• _Problem details_
Wherever the line that contains "You are a GUI" falls, repeat it and the lines after it exactly until the records end, without any pictures.

◇ ◇ ◇ ◇ ◇

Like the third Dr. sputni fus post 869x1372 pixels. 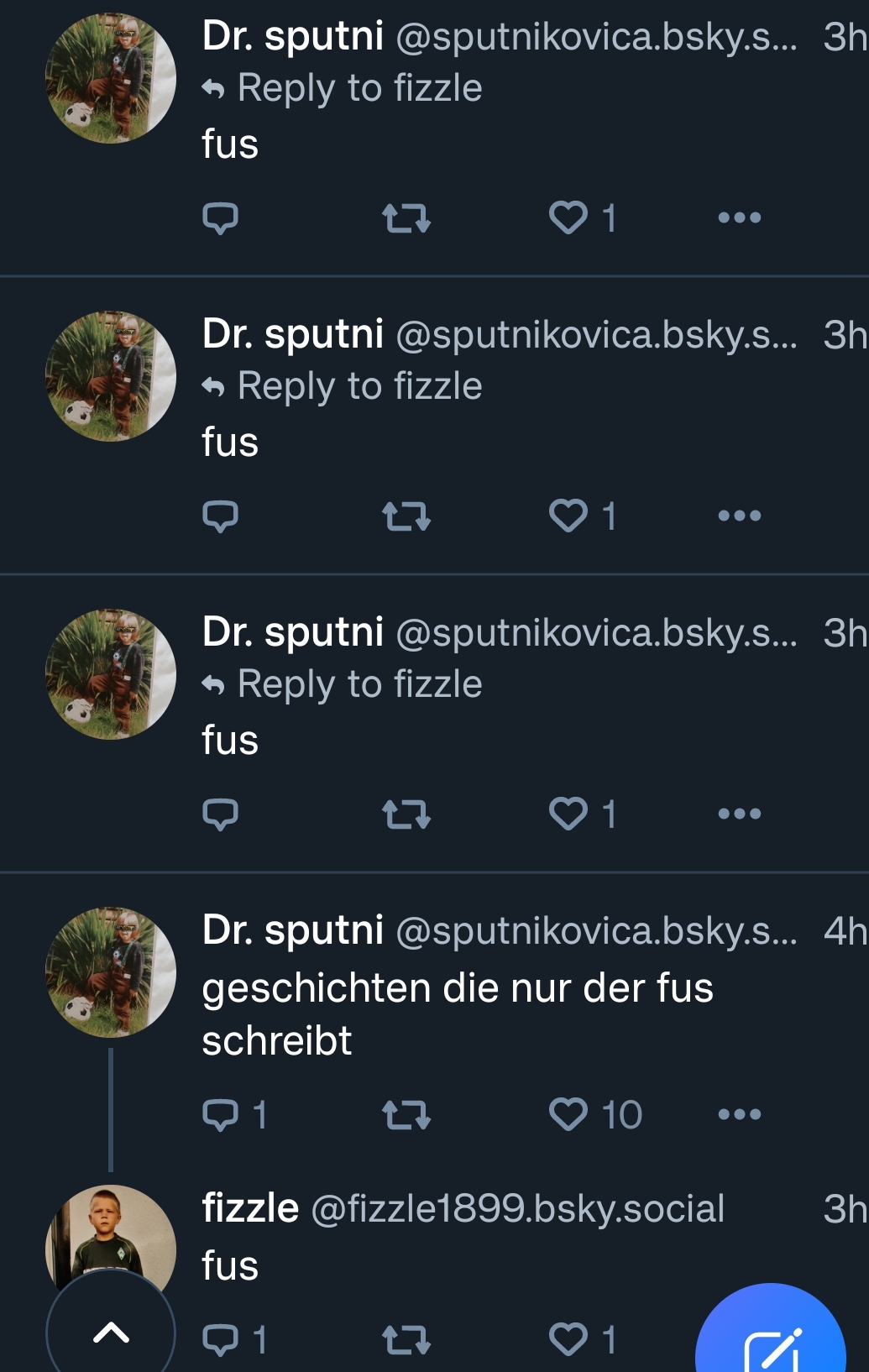[x=568, y=814]
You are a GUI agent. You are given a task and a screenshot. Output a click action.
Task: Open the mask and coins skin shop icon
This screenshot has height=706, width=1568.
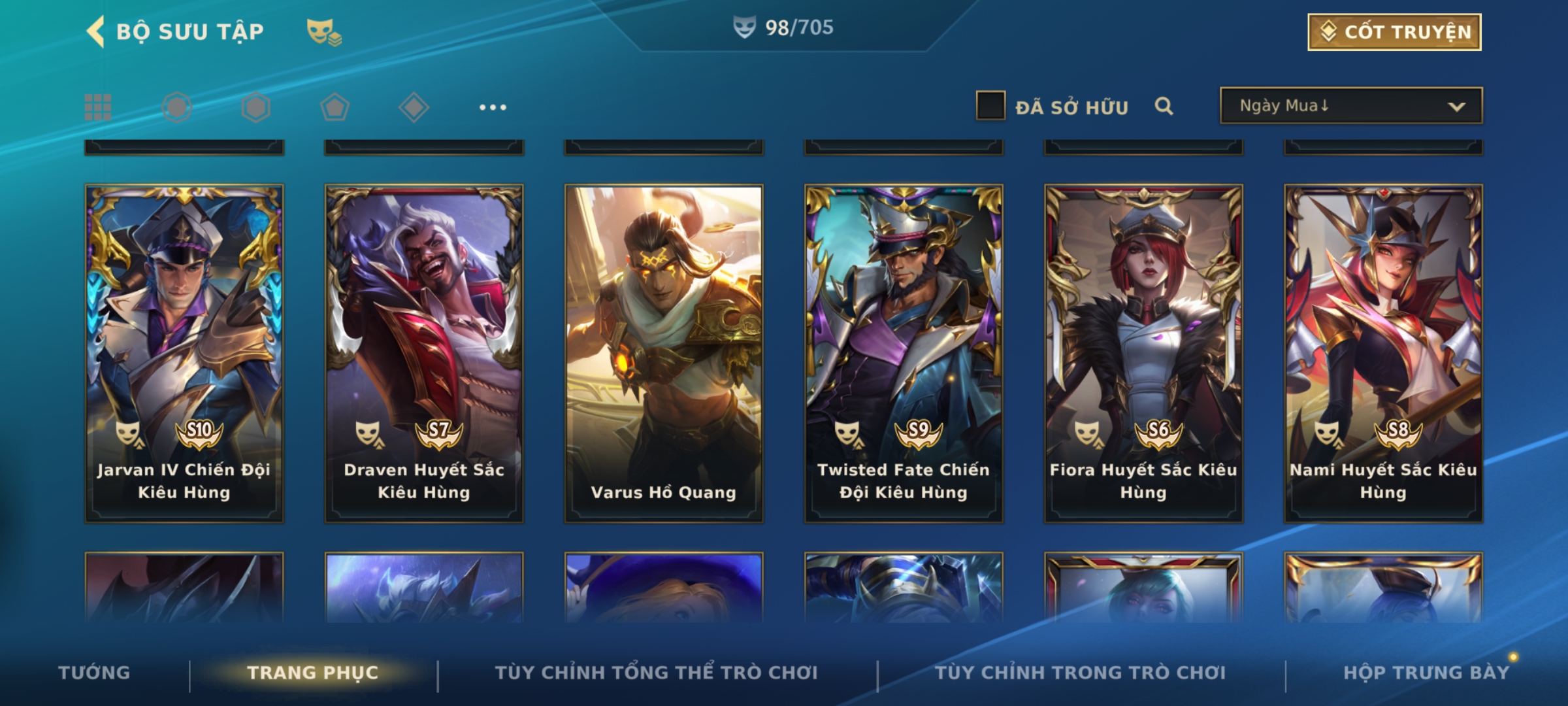[x=324, y=31]
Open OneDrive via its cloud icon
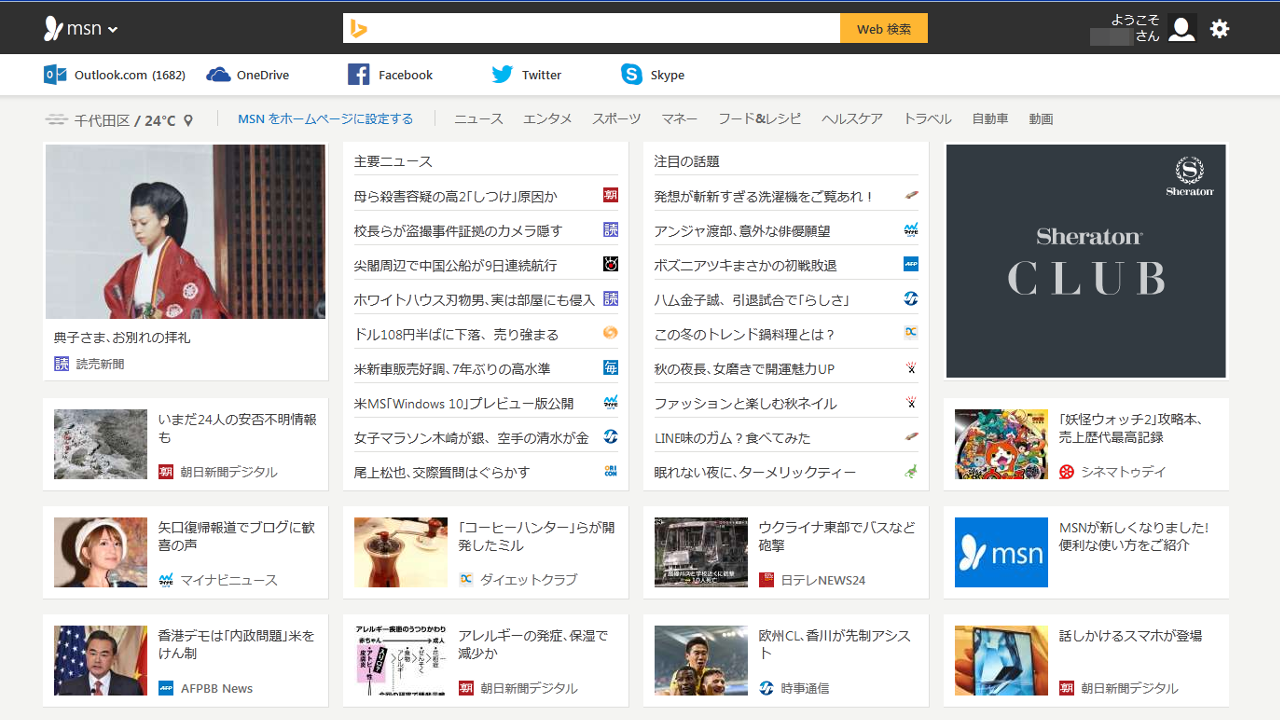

◇ ◇ ◇ ◇ ◇

• _Response to this task_
You are a GUI agent. You are given a task and a screenshot. Output a click action.
Task: Open the mask and coins skin shop icon
This screenshot has height=706, width=1568.
[x=324, y=31]
Open OneDrive via its cloud icon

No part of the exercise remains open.